Combine vegetables, add spices, peppercorns, crushed garlic, salt and sugar.Simmer for 10 minutes, at the end add acetic acid solution. Place the hot mixture into jars, cover with lids and sterilize in a large saucepan of boiling water for 10 minutes. Then seal the containers, check the tightness of the glass containers, place them in a blanket and let them cool gradually.

Without sterilization

Canned zucchini with carrots and onions can be prepared for the winter without using sterilization. You will need the same products as in the previous recipe.

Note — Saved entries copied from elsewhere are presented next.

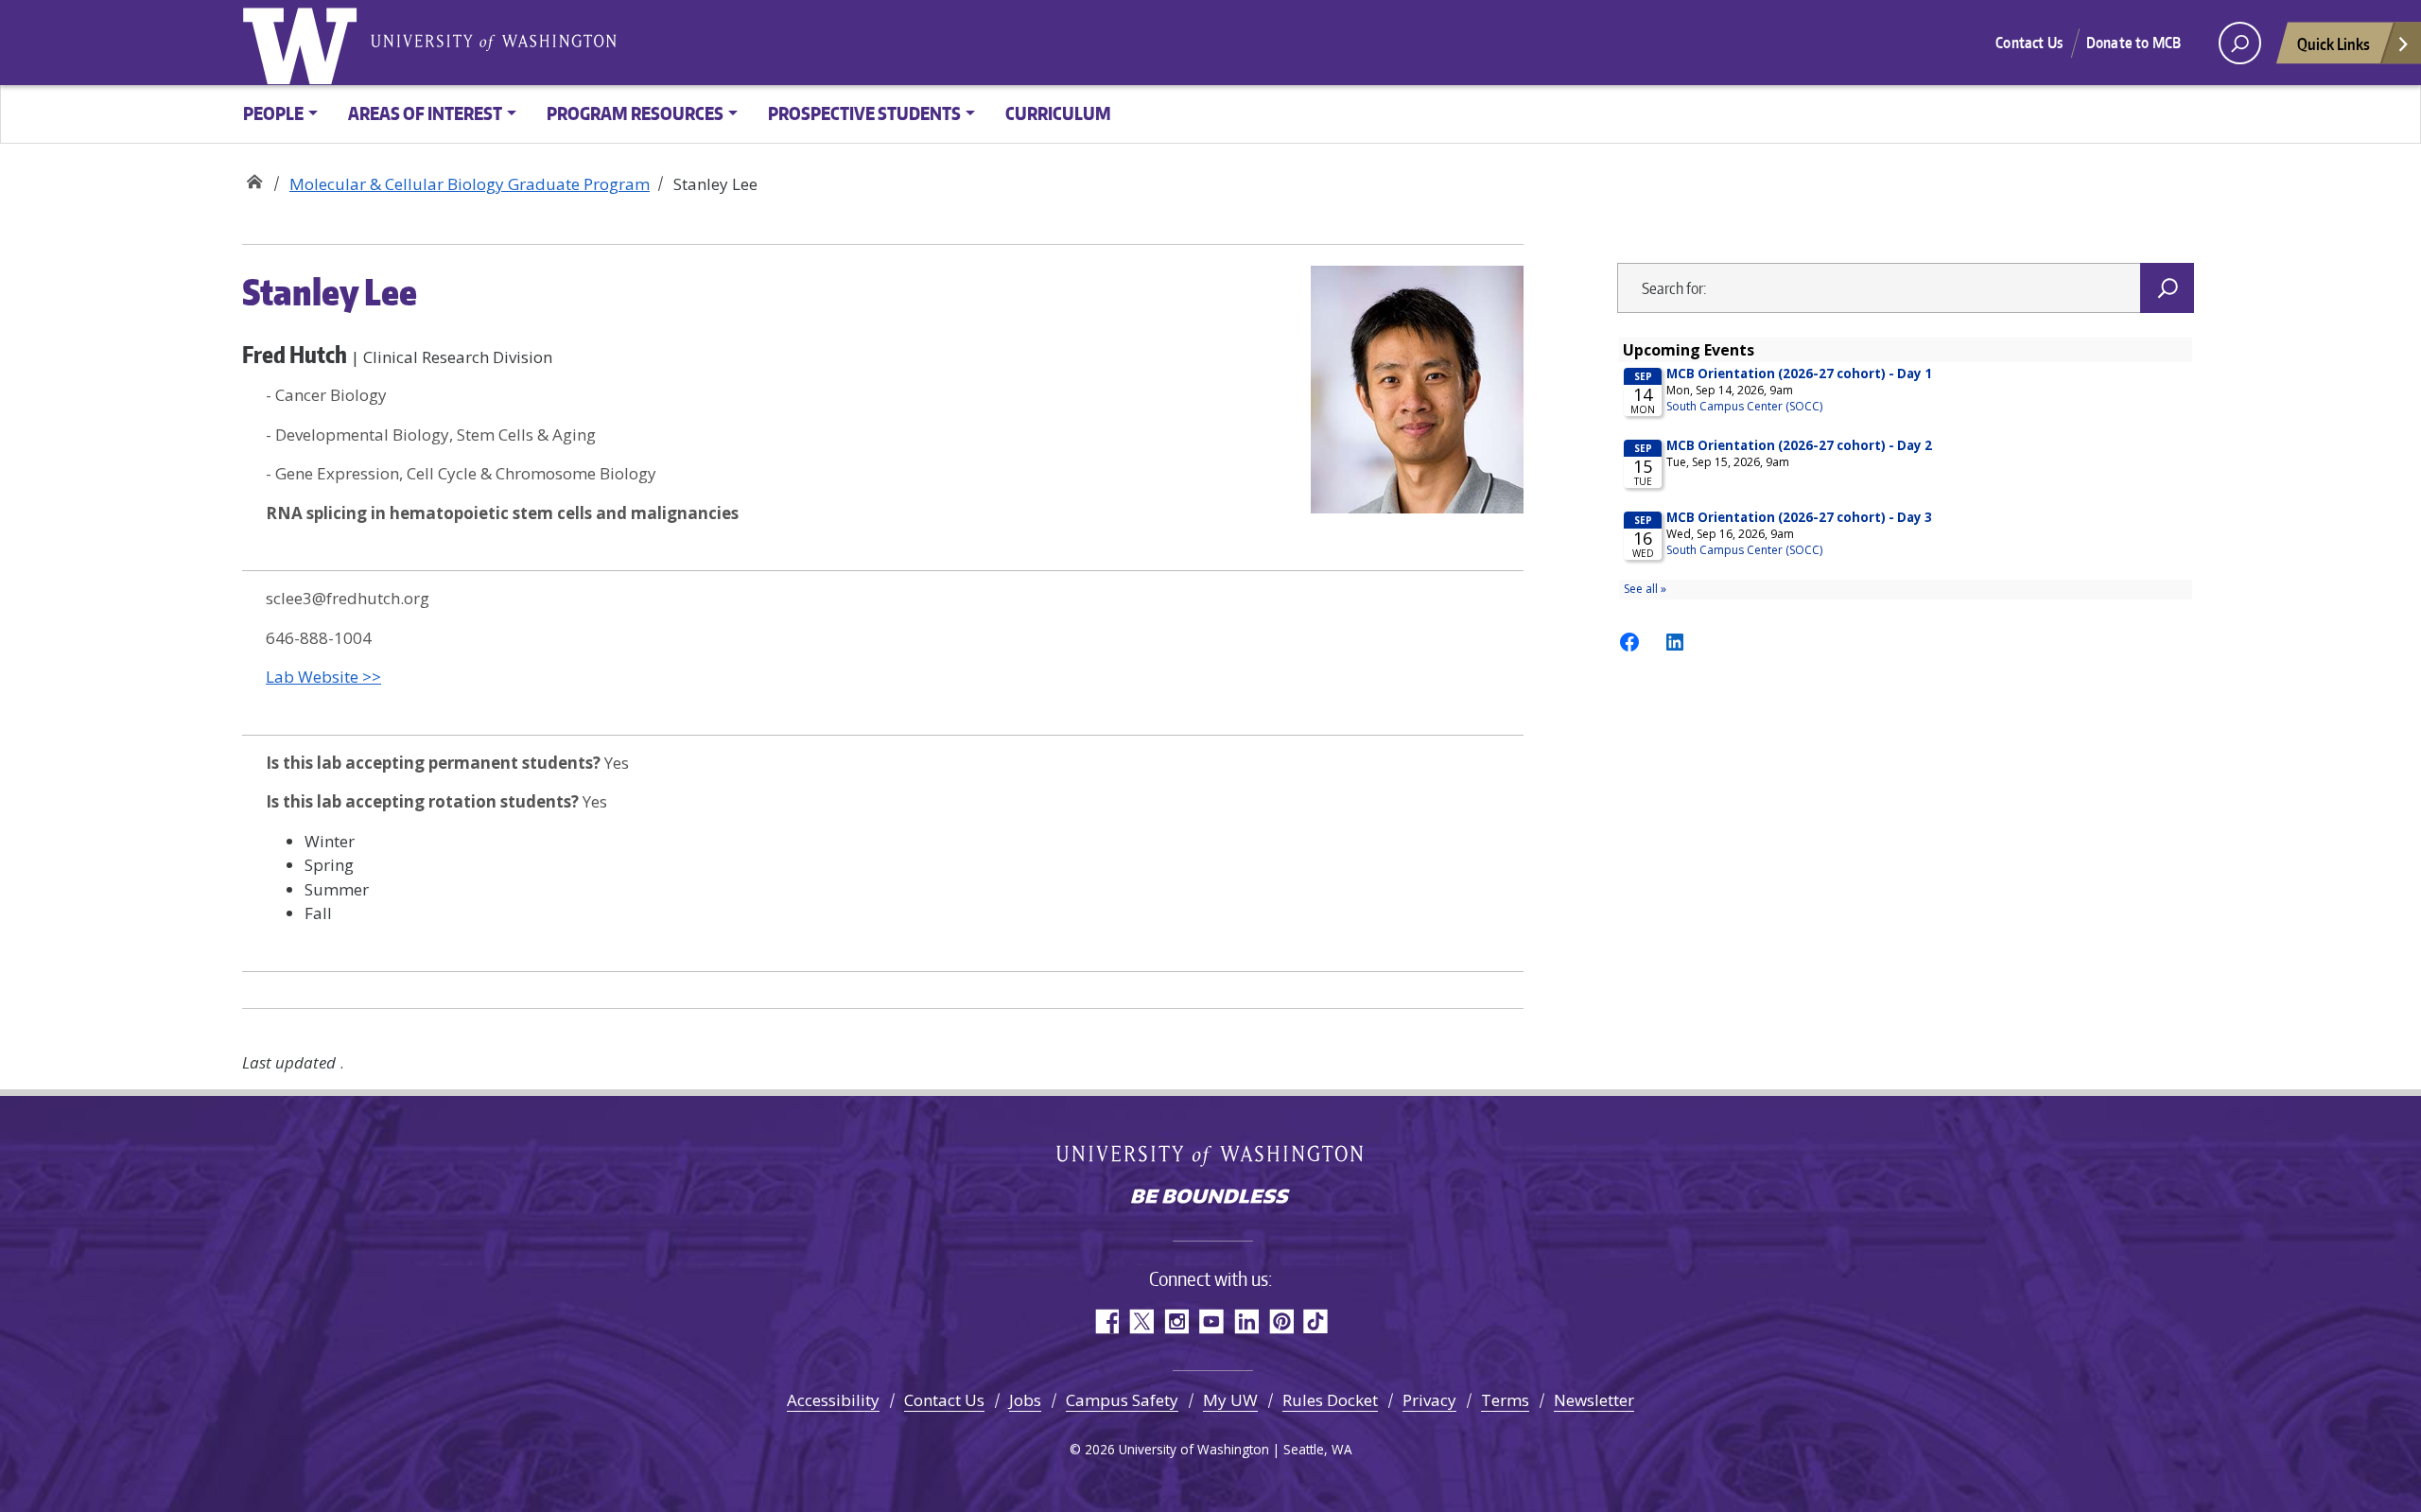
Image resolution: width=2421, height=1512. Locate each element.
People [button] (273, 113)
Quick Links (2333, 43)
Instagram (1176, 1321)
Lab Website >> (323, 676)
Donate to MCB (2133, 42)
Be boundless (1210, 1198)
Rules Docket (1330, 1400)
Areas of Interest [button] (425, 113)
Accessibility (833, 1400)
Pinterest (1281, 1321)
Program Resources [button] (635, 113)
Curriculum (1058, 113)
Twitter (1141, 1321)
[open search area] (2240, 43)
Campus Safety (1122, 1400)
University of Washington (303, 42)
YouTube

Vegetables are cut into cubes, onions into half rings, placed in a saucepan with a thick bottom, vegetable oil is added and simmered for 20 minutes in the juice provided by chopped zucchini. 5 minutes before the end of cooking, add finely ground garlic and vinegar. The hot appetizer is placed in prepared containers, sealed with lids, and warmed for 24 hours.

With garlic

Shredded zucchini with carrots and garlic on a grater or in a food processor is an excellent winter snack; it can be eaten as sandwiches with caviar spread on bread or on its own.

zucchini with garlic

Product set:

  1. Zucchini – 2 kilograms.
  2. Carrots – 5-6 pieces.
  3. Onions – 3-4 heads.
  4. Garlic – 1-2 heads.
  5. Thick tomato paste - 1 tablespoon.
  6. Dill, parsley, cilantro - 1 bunch each.
  7. Coarse table salt – 60 grams.
  8. Granulated sugar – 25 grams.
  9. Vegetable oil – 2 tablespoons.
  10. Black peppercorns – 5-6 pieces.
  11. Acetic acid 9% – 30 grams.
  12. Laurel leaf – 2-3 pieces.

Finely chop the zucchini, carrots, onions and garlic. Simmer the mixture of vegetables in a thick-bottomed saucepan or cauldron for 40 minutes until smooth; at the end, season the vegetable stew with tomato paste, herbs and acetic acid. Distribute the caviar into glass vessels, roll up, and warm for 24 hours.

With celery

Crispy zucchini marinated with carrots and celery is good.

zucchini with celery

Product set:

  1. Zucchini – 2 kilograms.
  2. Carrot root vegetables - 5-6 pieces.
  3. Petiole celery – 3 pieces.
  4. Bay leaf – 3 pieces.
  5. Garlic – 3-4 cloves.
  6. Dill inflorescences, cherry and horseradish leaves - several pieces each.
  7. Coarse table salt - 60 grams per 1 liter of water.
  8. Granulated sugar – 30 grams.
  9. Vinegar essence 70% – 1 teaspoon.

Cover the bottom of the jars with leaves and inflorescences of dill, fill the container with zucchini, cut into large pieces, carrots, cut into 3-4 pieces, celery stalks 2-3 centimeters long. Fill the jars with boiling brine, cover with lids, and sterilize for 6-7 minutes so that the vegetable slices remain hard. Seal the jars and leave them covered for 24 hours.

With rice

Preparing zucchini with rice can be the basis for a quick cooking risotto or an independent dish.

zucchini with rice

Product set:

  1. Zucchini – 4 pieces.
  2. Short grain rice – 300 grams.
  3. Onions – 2-3 pieces.
  4. Thick tomato paste - 2 tablespoons.
  5. Laurel leaf – 2-3 pieces.
  6. Vegetable oil – 20 grams.

Saute onion in seed oil, add washed rice and diced zucchini. Simmer the mixture over low heat until the rice is cooked, adding water if necessary. At the end, add salt to taste, add tomato paste, bay leaves, put into jars, roll up, and let cool in a warm place. After complete cooling, the workpiece is stored in the refrigerator.

With sweet pepper

The marinade is prepared in the same way as for zucchini with celery. Sweet peppers are cut into large slices and mixed with carrots and zucchini.

zucchini with onions

In Korean

Zucchini and carrots are grated on a grater specially designed for chopping food into long strips, as for Korean salads.

Product set:

  1. Zucchini – 3 pieces.
  2. Carrot root vegetables - 5-6 pieces.
  3. Onions – 3 pieces.
  4. Garlic – 2-3 cloves.
  5. Ground red pepper – 1 teaspoon.
  6. Vegetable oil – 2 tablespoons.
  7. Salt – 2 teaspoons.
  8. Vinegar 9% - 2 tablespoons.

Finely chop the onion and grind the garlic. Move the chopped vegetables, add salt, red pepper, sunflower or olive seed oil and vinegar. Pack the mixture into jars and close the lids. This salad preserves all the vitamins.

How to properly store workpieces?

Canned food without additional disinfection by sterilization and adding vinegar must be stored in the refrigerator for no more than a month. Twists that have undergone complete heat treatment are stored in the basement for up to 1 year.